In recent weeks, good news about the Canadian economy keeps on coming. Job creation, inflation and interest rates are all at historically attractive levels, and the country seems to be slowly crawling out of recession.

Canada's housing sector has also done well. Housing starts were up again in November. Existing home sales also shot up spectacularly. But the real eye-opener for housing sector stakeholders was the $337,231 average price of existing homes sold during November, which, according to the Canadian Real Estate Association, or CREA, rose a breathtaking 19 per cent compared to the same period last year.

If you are a Canadian homeowner, it's almost as if the financial crisis, which experts say was the worst since the Great Depression, never occurred. True, within the last two years, house prices did fall by 13 per cent, but then they quickly bounced back up by 21 per cent to above pre-recession levels.

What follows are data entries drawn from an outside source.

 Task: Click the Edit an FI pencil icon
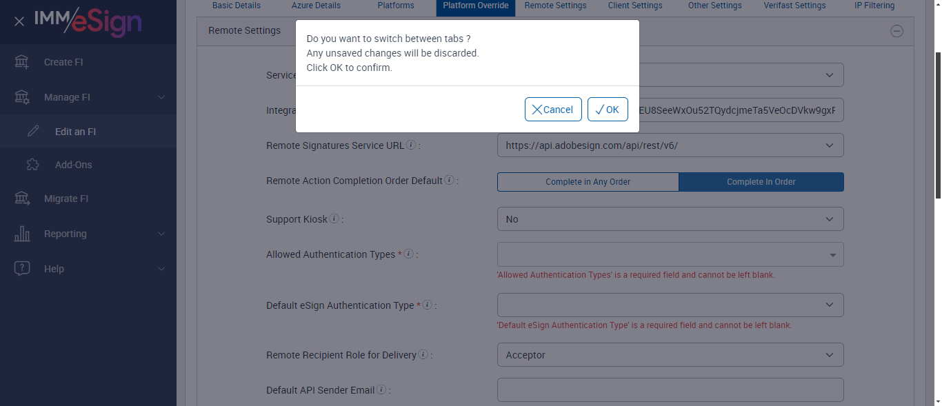pyautogui.click(x=33, y=132)
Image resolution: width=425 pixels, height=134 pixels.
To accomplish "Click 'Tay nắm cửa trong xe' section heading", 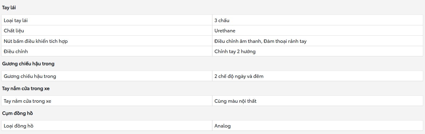I will tap(26, 88).
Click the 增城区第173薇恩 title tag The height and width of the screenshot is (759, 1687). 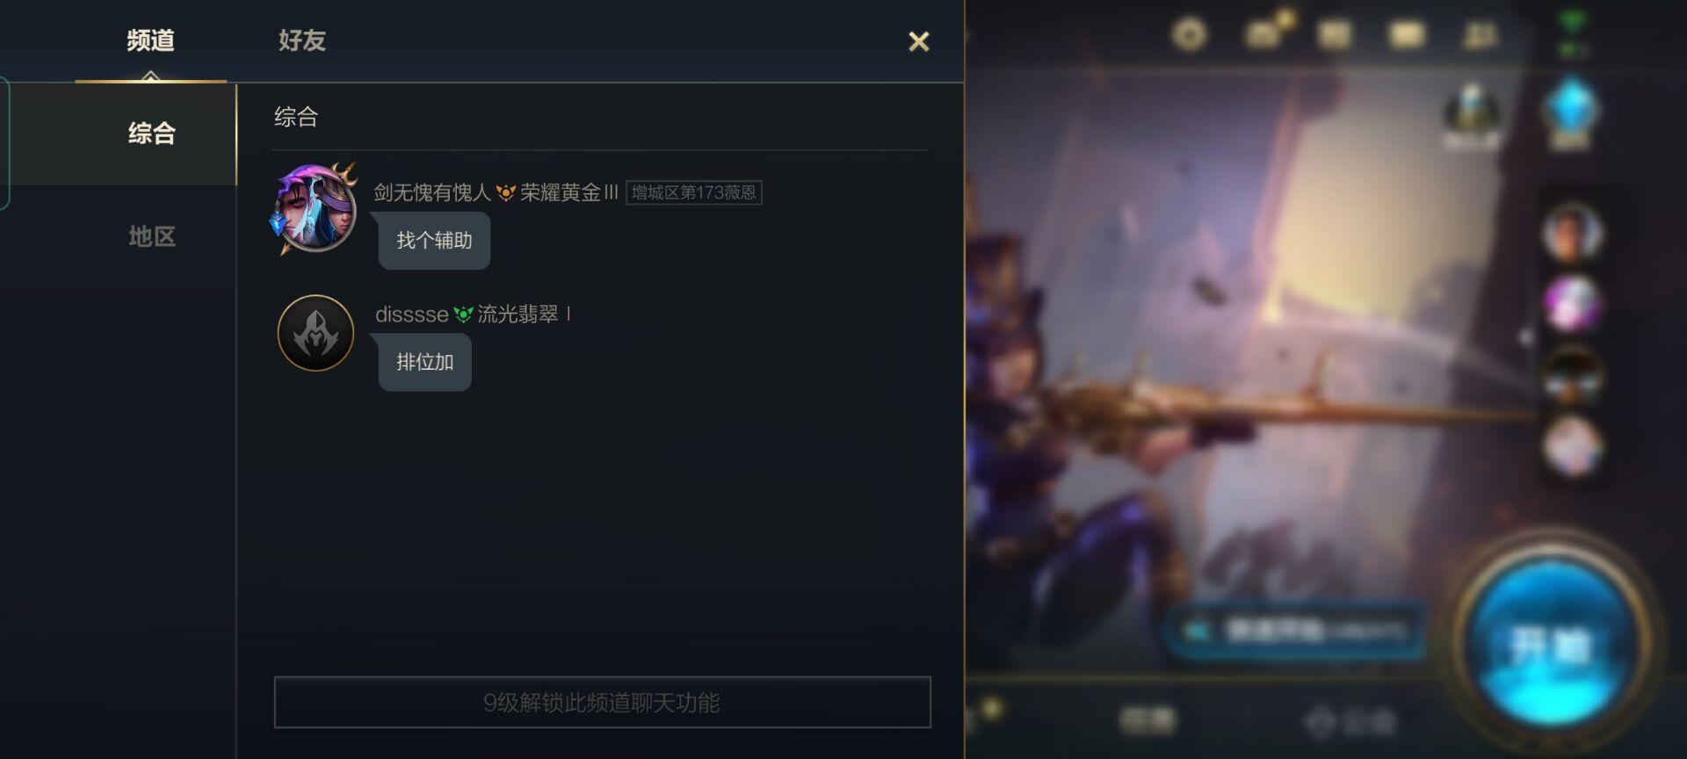(693, 192)
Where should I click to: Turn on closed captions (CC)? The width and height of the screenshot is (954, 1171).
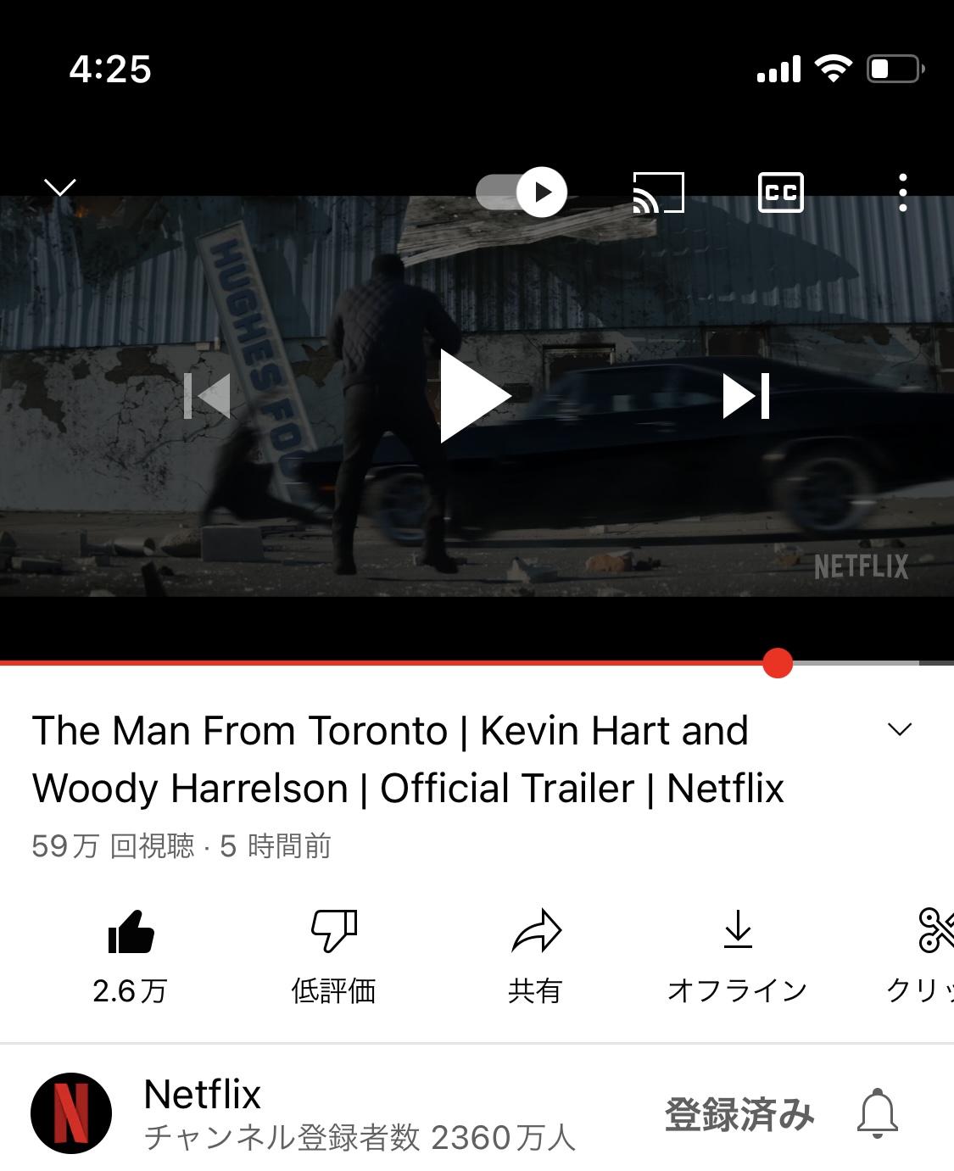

The dramatic rise in house prices has caused numerous policymakers ranging from Bank of Canada governor Mark Carney to Finance Minister Jim Flaherty to speculate about whether recent rises have been overdone. In short: Are we in a housing bubble?

Why a bubble would matter
Whether Canada's housing sector is getting overvalued is more than an academic question. In recent weeks, Flaherty has noted on several occasions that he is watching residential real estate prices closely. If he detects what he calls "irrational" price levels, the finance minister has said that he would consider introducing measures to cool things off. These include toughening rules on the size of down payments that homebuyers need to come up with. Flaherty has also suggested that he may force banks to shorten mortgage lengths, which are currently capped at 35 years.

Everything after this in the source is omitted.